Can Dogs and Pet Birds Get Along?

Many bird owners have contemplated the purchase of a dog or cat. Others already have mixed pet households. Having both dogs and birds in the same household, raises the issue of the safety of the birds.

I am a dog trainer, and while I hate to burst anyone’s bubble, I can assure you that there is valid cause for concern. There is no such thing as a breed of dog which is good with birds, kids, cats or whatever. Training will of course cut down on the odds of rover eating tweety. But I’d definitely avoid the sporting breeds and most terriers. Though we have hunting spaniels in the house with our four birds, we provide supervision and training. No dog is allowed in any room where a bird is free. And even when caged, no dog will be left alone with a bird. This has avoided a tragedy.

Just the same, here is why dogs and birds will never make a trustworthy team. Dogs are predators. They hunt mostly by smell, but movement attracts their attention and stimulates the hunt. Birds, as all of you probably have noticed, like moving. In fact, they make quick rapid moves, the most inviting type of movement. To a dog this is as good as waving a flag in front of a bull. While dogs have never had the reputation for killing birds that cats have, they also have never really had the opportunity, until birds are brought into the house. I’ve had countless people come home to find normally placid calm dogs of all breeds literally SITTING on over turned bird cages, looking down at frightened feathered pets.

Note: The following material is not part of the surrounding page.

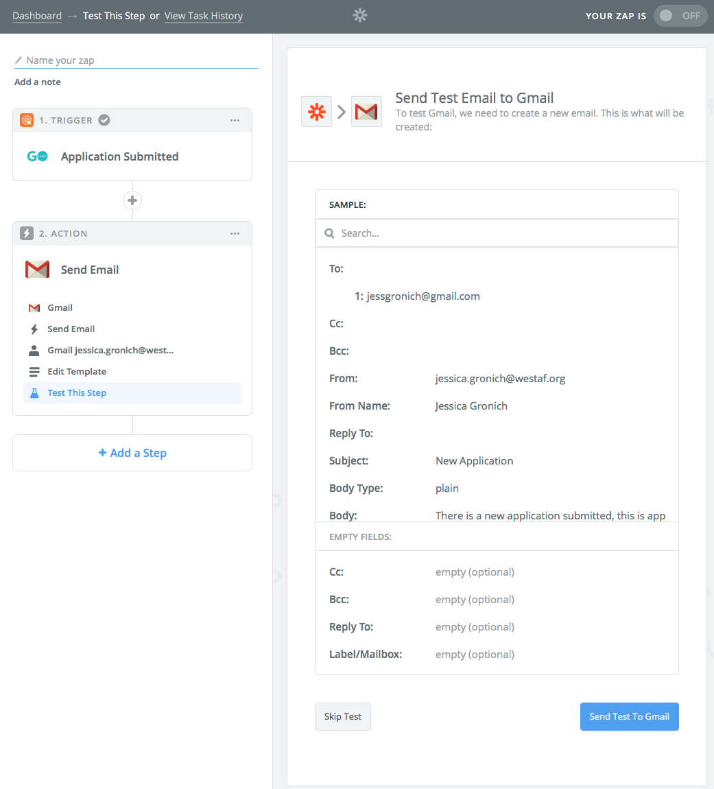Toggle the zap ON/OFF switch

click(x=680, y=16)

Most of them were not exactly going for a meal. But all of them wanted that fast moving critter out of the cage to at the least play with. However, when you have a few ounces of feathers pitted against several pounds of furred muscle, who do you thing is going to win?

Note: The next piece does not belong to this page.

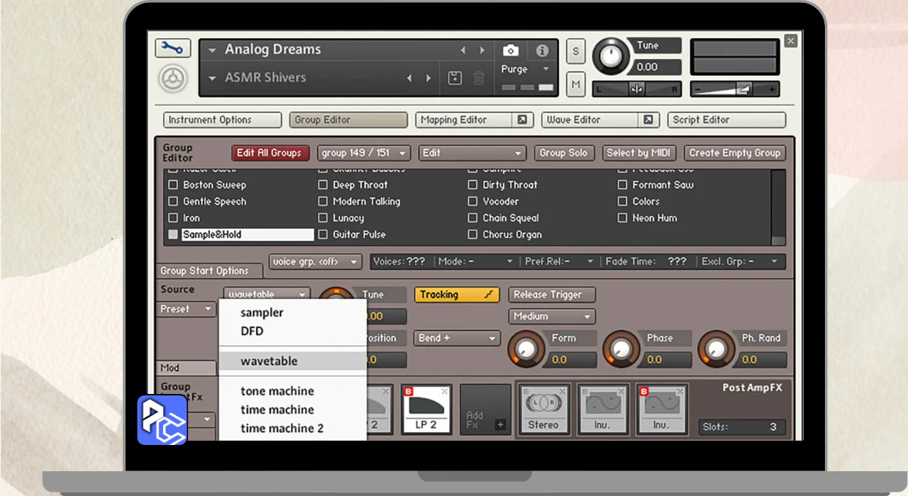
Task: Open the Bend + dropdown
Action: click(x=457, y=338)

I usually recommend to my students, who want both a dog and a bird, that they buy SCAT mats. These mats come in a variety of shapes, are plugged into the wall, and produce a static shock when stepped on by dogs or cats. They can be placed in doorways to keep pets out of an allergic child’s room or your bird rooms. They can be curved around trash cans or around a bird’s cage. If a dog is very young, the first time he approaches a bird cage and sets a paw on the mat, the result usually gives him reason to think that getting too close to that feathered toy in the cage is NOT a good idea. Of course this only helps discourage the dog from going up to the cage. It won’t help the bird if he ever gets within reach.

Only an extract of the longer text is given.